BNFC / bnfc

BNF Converter
http://bnfc.digitalgrammars.com/
586 stars 165 forks source link

Keywords `token` and `layout` are apparently not compatible #372

Open MatthewDaggitt opened 3 years ago

MatthewDaggitt commented 3 years ago

When using the parser generated by the grammar fragment

position token TokLet      {"let"};
position token TokIn       {"in"};

ELet.       Expr  ::= TokLet "{" [Expr] "}" TokIn Expr;

layout "let";
layout stop "in";

to parse:

test =
  let y : Real
      y = f x ! 0
  in y

I get syntax error at line 2, column 8 before 'y'.

If instead I use the grammar:

ELet.       Expr  ::= "let" "{" [Expr] "}" "in" Expr;

layout "let";
layout stop "in";

then everything parses fine. The main problem with this is that I think(?) it means that I'm unable to get position information for the "let" and "in" tokens.

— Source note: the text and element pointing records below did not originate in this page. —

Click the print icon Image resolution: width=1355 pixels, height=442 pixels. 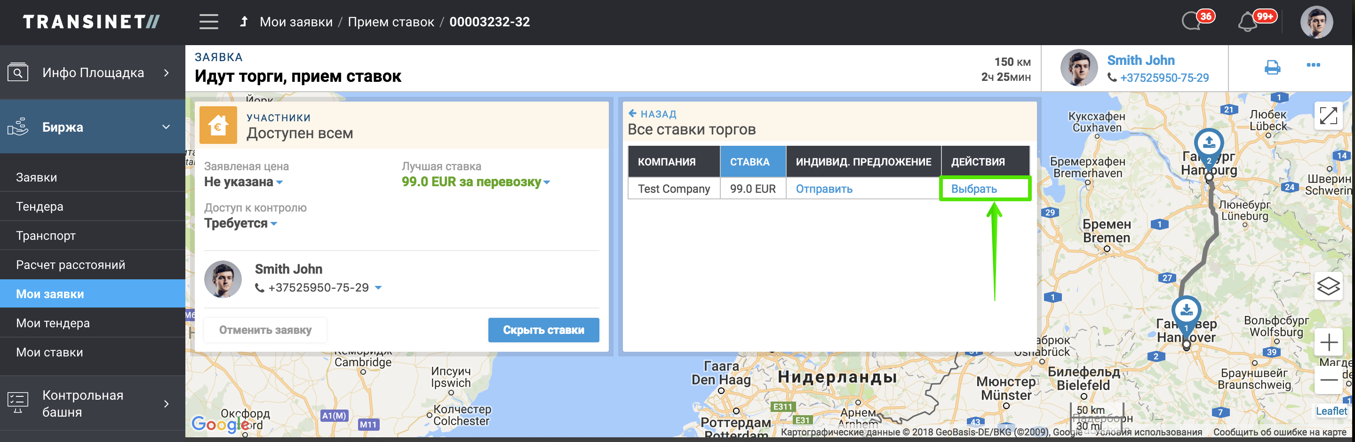click(1272, 67)
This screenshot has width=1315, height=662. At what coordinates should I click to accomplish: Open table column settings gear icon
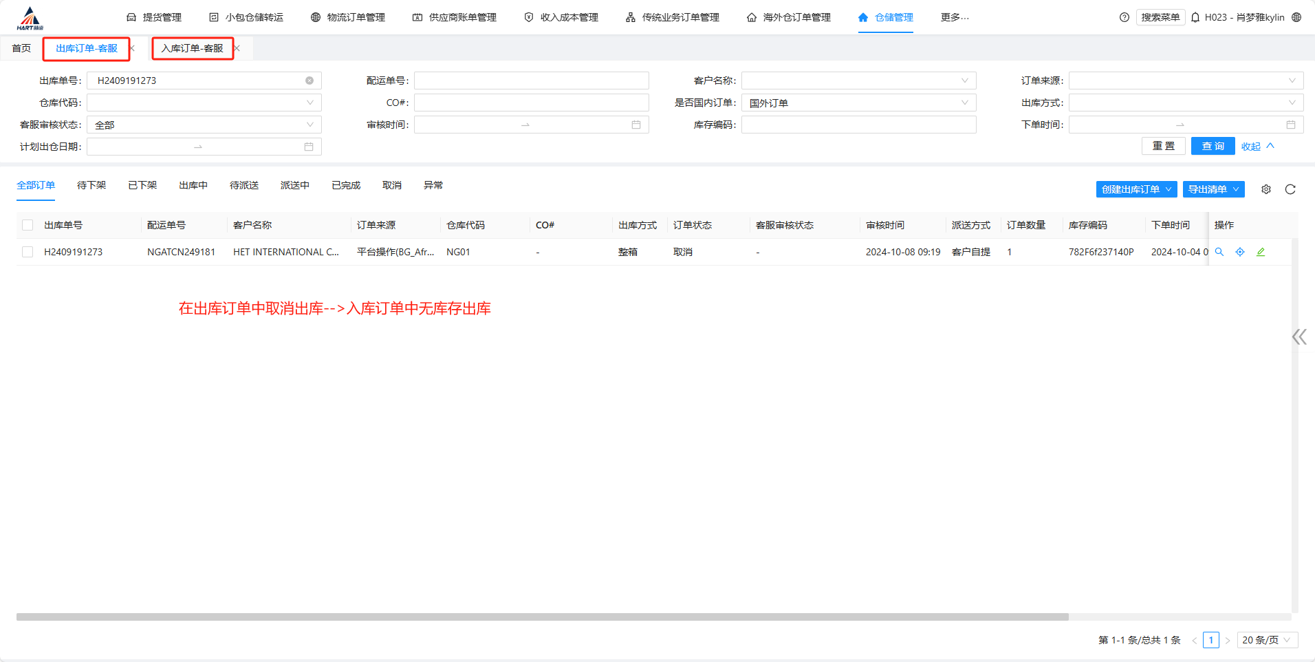tap(1266, 189)
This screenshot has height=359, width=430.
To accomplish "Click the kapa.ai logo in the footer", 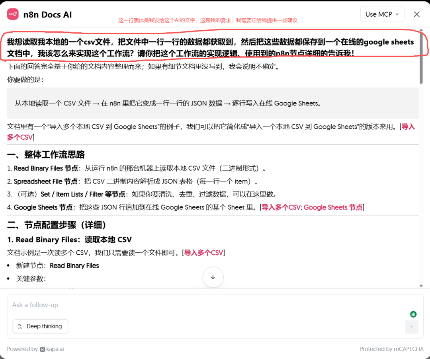I will [x=43, y=349].
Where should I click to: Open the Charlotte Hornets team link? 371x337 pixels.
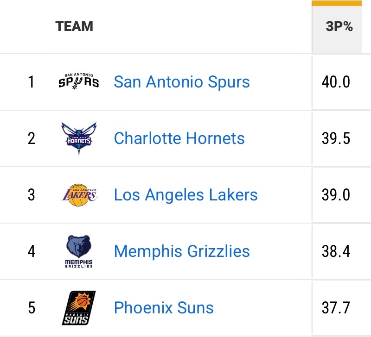(179, 138)
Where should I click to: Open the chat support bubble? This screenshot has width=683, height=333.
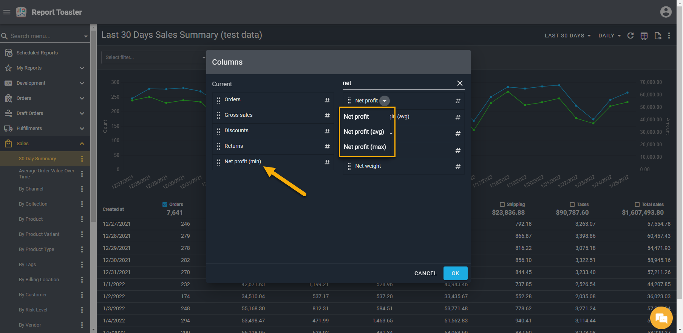click(661, 318)
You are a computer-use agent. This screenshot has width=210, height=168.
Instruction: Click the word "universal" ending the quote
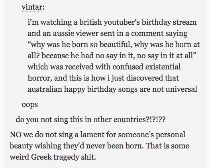point(181,89)
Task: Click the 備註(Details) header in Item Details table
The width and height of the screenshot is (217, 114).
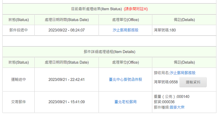Action: [x=184, y=62]
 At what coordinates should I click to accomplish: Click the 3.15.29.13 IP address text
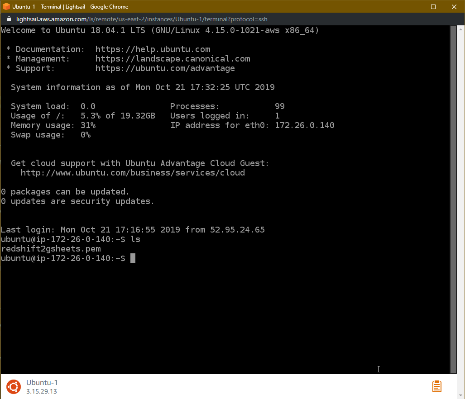coord(42,391)
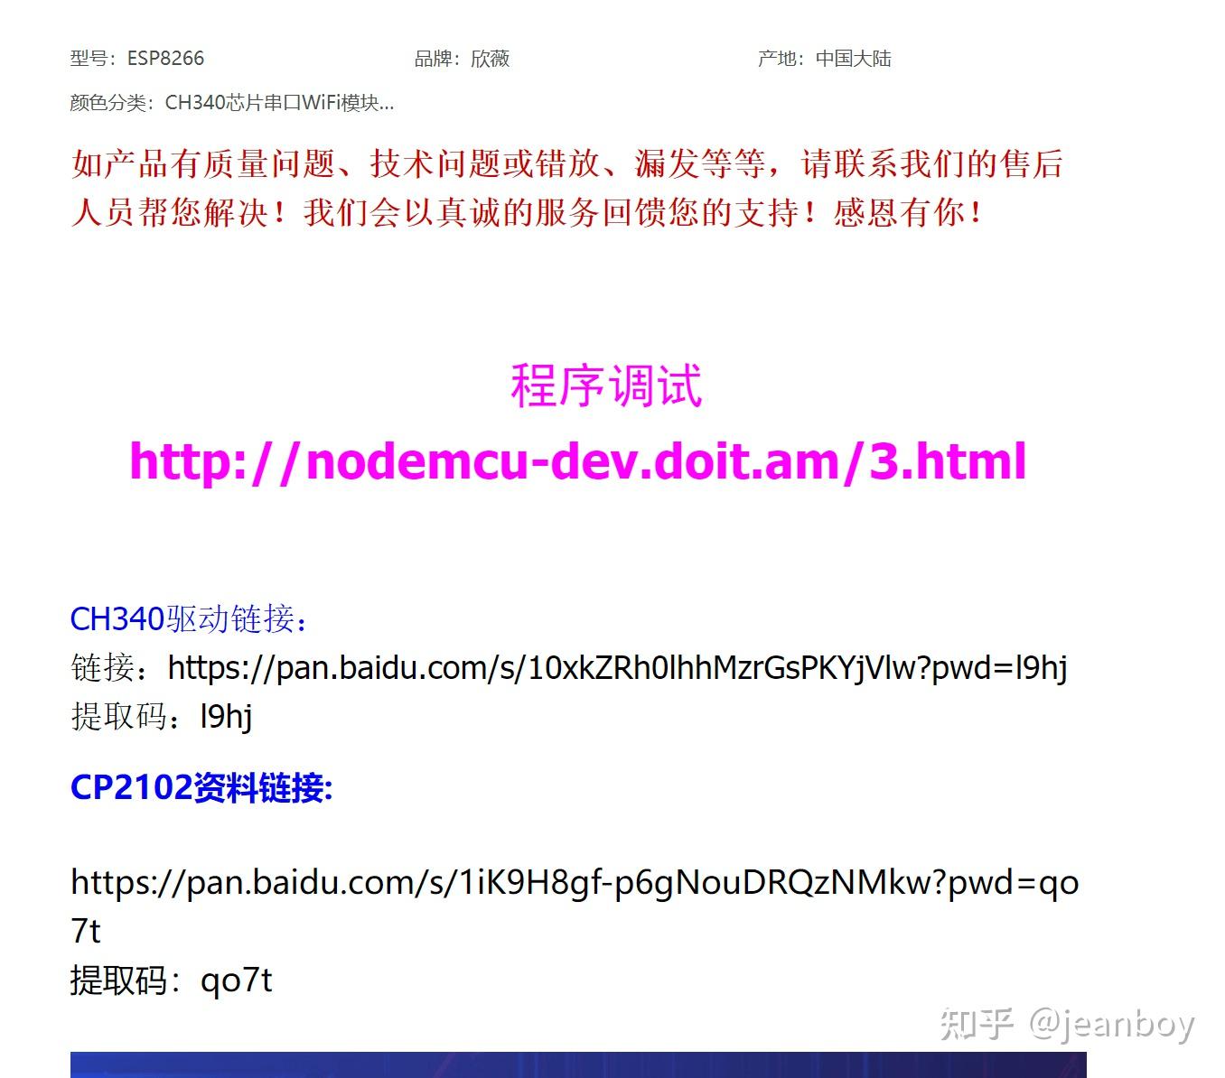Select the extraction code qo7t
This screenshot has width=1225, height=1078.
point(238,980)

andreasabel commented 3 years ago

The BNFC philosophy is that tokens have some content you are interested in, whereas keywords like "let" have none. So the latter are not represented in the AST, and consequently have no position information.

One could boost the layout mechanism by allowing also declared tokens as layout keywords, i.e.,

layout TokLet;
layout stop TokIn;

Beyond that, one could detect choice-less tokens such as TokLet and represent them as unit types in the AST...

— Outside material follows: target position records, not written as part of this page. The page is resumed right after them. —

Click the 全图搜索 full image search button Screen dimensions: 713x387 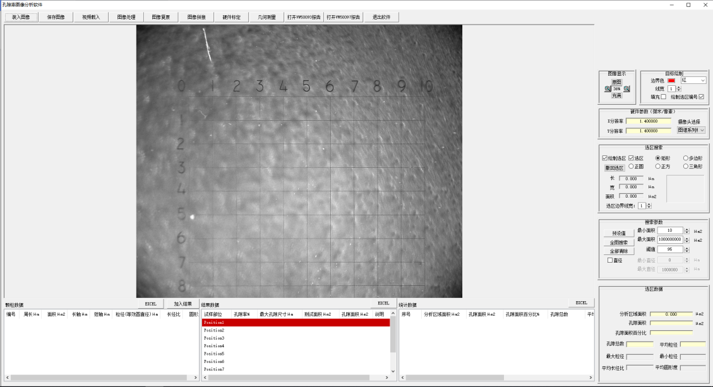click(618, 242)
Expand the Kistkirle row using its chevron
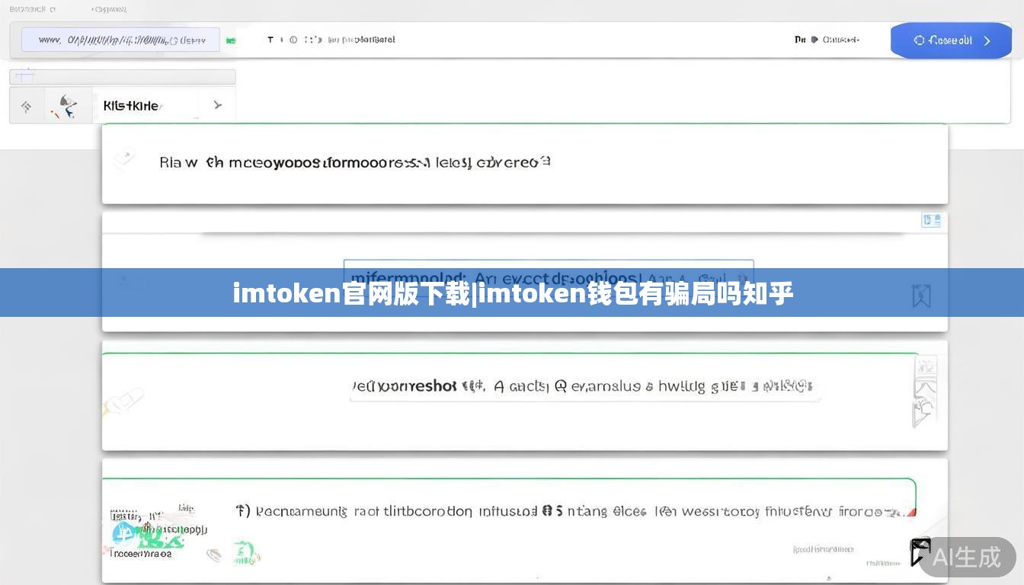 point(218,105)
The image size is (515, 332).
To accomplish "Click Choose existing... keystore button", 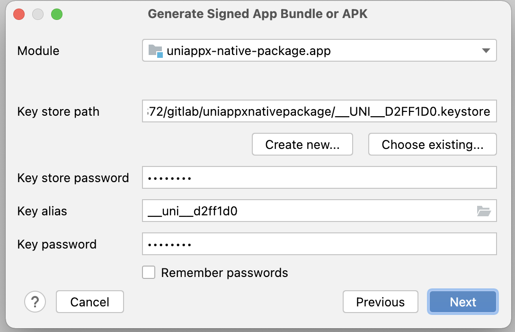I will point(432,144).
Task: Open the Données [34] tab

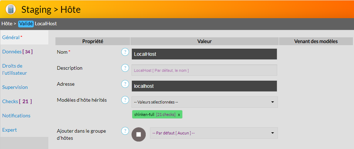Action: click(x=17, y=52)
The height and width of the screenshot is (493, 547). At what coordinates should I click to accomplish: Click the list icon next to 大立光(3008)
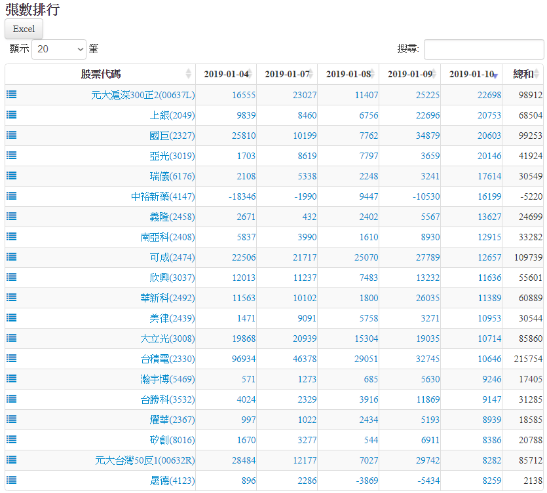(12, 338)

In general, it would be nice to have BNFC produce a concrete syntax tree (CST) and a procedure to extract the AST from the CST. But this is a quite radical redesign.

MatthewDaggitt commented 3 years ago

Thanks for the reply @andreasabel. So, without making keywords such as let a token, what is the procedure to extract the location of the let expression in the source code for error reporting purposes whilst adhering to the BNFC philosophy? At the moment my main motivating example is trying to work around #371, i.e. throw a meaningful error with source code locations if the list of let bindings is empty.

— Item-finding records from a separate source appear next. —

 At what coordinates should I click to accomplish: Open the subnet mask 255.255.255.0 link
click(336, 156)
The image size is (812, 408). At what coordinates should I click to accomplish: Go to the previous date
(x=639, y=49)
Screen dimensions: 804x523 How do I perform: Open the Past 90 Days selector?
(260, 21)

However, I think I must be misunderstanding about how to go about extracting positions generally. For example, if one were implementing a language server one would need to get positions for parse errors to highlight the location where the parsing fell over. But the pX functions generated in the Par module return Either String a with the positions already converted to the String. Am I misunderstanding something or is it something that BNFC does not support?

andreasabel commented 3 years ago

But the pX functions generated in the Par module return Either String a with the positions already converted to the String.

I think the error reporting API also needs a overhaul. The error location shouldn't be mangled into the error message.

In general, BNFC in its present state should be thought of as a wizard generating a parser and printer for prototyping rather than professional use. In the worst case, you can get a happy parser from BNFC that sort of does the thing and then hand-edit it to your satisfaction.

That said, in general I am looking to make BNFC more professional without breaking backwards-compatibility if possible, so a better API to the parser and better position information in the syntax tree are definitely a way to go forward.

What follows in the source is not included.